» **WRITTEN TASKS**:
A - In the Empire Builder article, why are the games sometimes called "crayon rails" games?
B - Please resume the Empire Builder article after its last line and keep writing it.

» **GIVEN PASSAGE**:
▬▬▬▬▬▬

Empire Builder
- Logo used for the fifth and final edition.
- First edition components of Empire Builder, including painted diecast locomotives
- Designers: Darwin Bromley; Bill Fawcett;
- Publishers: Mayfair Games
- Publication: 1982; 44 years ago
- Genres: Strategy game;
- Players: 2–6
- Setup time: 5 minutes
- Playing time: 60–240 minutes
- Chance: Low
- Age range: 12+
- Skills: Resource allocation

= Empire Builder (board game) =

1982 board game

Empire Builder is a railroad board game originally published by Mayfair Games in 1982 that underwent several editions and eventually branched out into international and fantastical locations.

In February 2018 Mayfair Games was acquired by French game publisher/distributor Asmodee, however rights to the Empire Builder games (and other Mayfair titles) are no longer retained by Asmodee.

==Publication history==
Empire Builder was designed by Bill Fawcett and Darwin Bromley and released in 1982 by Mayfair Games. The original game was set in the United States and Canada. This was replaced with a new version that added Mexico. A number of spin-off games have been released, expanding the game's geography to other countries (British Rails, Eurorails, Australian Rails, Russian Rails, etc.) and other worlds or planets (Iron Dragon, Lunar Rails, Martian Rails). These games are collectively known as "the Empire Builder series".

Empire Builder games are sometimes called "crayon rails" games because players mark their tracks on the board with wax crayons (or with other types of erasable markers).

==Description==
All of the Empire Builder games operate on the same principles of construction of railroad track and delivery of goods.

===Components===
The first edition of the game had the following components:
- 28" x 22" foldout map of the United States and southern Canada, marked with a grid of dots, and coated with a plastic cover to ease removal of crayon marks.
- 4-page rulebook
- list of goods and cities
- 6 painted diecast metal locomotive tokens (these were replaced by simply plastic tokens in subsequent editions)

▬▬▬▬▬▬

» **STORED ROWS**:
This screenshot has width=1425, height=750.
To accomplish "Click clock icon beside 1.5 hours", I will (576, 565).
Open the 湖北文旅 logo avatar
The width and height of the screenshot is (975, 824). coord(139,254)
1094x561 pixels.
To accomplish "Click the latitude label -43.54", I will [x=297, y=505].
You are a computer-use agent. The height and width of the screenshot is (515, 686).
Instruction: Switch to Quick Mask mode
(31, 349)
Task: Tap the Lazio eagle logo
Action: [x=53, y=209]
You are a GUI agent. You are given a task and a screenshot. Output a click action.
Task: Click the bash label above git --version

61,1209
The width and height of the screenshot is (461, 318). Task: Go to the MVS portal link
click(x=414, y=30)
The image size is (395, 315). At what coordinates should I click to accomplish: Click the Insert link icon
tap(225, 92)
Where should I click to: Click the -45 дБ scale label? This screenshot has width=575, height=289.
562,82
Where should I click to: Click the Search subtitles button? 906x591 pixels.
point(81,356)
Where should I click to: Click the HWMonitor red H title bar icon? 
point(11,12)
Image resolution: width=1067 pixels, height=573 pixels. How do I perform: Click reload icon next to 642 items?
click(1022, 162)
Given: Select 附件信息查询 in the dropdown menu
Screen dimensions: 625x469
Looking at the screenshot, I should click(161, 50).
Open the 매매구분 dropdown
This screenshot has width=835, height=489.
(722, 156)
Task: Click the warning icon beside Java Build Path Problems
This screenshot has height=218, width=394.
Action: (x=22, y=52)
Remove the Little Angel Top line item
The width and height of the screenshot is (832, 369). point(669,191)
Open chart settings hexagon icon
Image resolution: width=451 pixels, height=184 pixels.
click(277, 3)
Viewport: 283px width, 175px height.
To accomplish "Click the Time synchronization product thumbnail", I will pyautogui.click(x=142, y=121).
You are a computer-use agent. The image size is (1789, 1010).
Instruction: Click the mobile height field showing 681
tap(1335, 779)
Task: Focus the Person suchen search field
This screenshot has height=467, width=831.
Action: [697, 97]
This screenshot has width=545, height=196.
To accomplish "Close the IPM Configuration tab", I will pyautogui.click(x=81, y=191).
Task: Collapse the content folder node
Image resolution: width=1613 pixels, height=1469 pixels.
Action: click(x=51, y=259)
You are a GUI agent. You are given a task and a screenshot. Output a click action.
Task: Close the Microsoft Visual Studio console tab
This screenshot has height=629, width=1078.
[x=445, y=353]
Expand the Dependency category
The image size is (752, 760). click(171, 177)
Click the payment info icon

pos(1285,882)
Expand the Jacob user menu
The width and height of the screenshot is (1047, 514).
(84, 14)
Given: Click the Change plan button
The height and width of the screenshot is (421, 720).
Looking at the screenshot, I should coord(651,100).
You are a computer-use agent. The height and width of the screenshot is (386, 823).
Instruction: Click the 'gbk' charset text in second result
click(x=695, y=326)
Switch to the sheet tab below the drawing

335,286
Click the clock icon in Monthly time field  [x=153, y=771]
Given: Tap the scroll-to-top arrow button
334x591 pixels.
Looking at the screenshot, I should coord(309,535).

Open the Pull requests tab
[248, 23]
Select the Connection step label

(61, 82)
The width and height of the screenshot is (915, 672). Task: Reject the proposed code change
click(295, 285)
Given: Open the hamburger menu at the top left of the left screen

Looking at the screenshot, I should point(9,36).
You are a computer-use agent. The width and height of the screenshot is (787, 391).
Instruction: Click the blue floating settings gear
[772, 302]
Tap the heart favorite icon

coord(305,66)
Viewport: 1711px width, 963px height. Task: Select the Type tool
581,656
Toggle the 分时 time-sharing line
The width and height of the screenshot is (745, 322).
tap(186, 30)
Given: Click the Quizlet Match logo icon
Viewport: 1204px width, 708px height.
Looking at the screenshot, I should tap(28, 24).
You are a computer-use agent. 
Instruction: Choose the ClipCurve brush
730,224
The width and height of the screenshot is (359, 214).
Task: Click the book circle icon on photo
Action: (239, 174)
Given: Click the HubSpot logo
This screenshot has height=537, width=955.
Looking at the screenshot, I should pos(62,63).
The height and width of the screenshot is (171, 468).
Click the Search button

▬▬▬▬▬▬

» **ANSWERS TO THE EXERCISE**:
A - Players mark their tracks on the board with wax crayons or other erasable markers.

B -
- a 112-card deck with Demand, Action, and Event cards
- 6 crayons
- die-cut cardboard counters representing goods to be moved and types of freighters being used
- play currency

== Gameplay ==
===Setup===
To begin play, players are given $40 million and dealt three cards from the card deck. Players discard Event and Action cards, redrawing from the deck until everyone has three Demand cards.

===Building costs===
To build a railroad costs various amounts depending on terrain and city. Drawing from any dot or city to:
- an ordinary dot: $1 million
- a mountain marker: $2 million
- a small city: $3 million
- a major city: $5 million
Building across a river adds an additional $2 million to the cost of joining dots. Likewise building across an ocean inlet costs an additional $3 million.

===First two turns===
Players cut the card deck; the player who draws the highest priced Demand card goes first. The active player can spend up to $20 million to build initial track. The same opportunity to build track passes around the table clockwise. When the last player has built track, a second round of track building takes place, again with a limit of $20 million; this time play starts from the last player and goes counter clockwise.

===Start of regular play===
The first player places their locomotive on any city, adds up to two loads of any goods available in that city, and moves the locomotive up to its the maximum speed along the player's own track. If the player reaches a city for which the player has a Demand card AND the player is carrying the goods listed on the card, the player returns the goods to the bank and collects the money specified on the card. The player discards the used Demand card and draws another card. If it is an Event card, the event happens immediately, and the player draws another card. If the player has any movement left, the player can move their locomotive further. Play then passes to the next player.

===Victory conditions===
The first player to amass both $250 million and have railway connecting six of the seven major cities is the winner.

==Reception==
In the September 1982 edition of Dragon (Issue 65), Gary Gygax gave a favourable review, saying, "Empire Builder is the best boardgame to come out in a long time. In my opinion it is the best available, being more complex and challenging than the simpler sort and not as tedious and complicated as those at the other end of the spectrum."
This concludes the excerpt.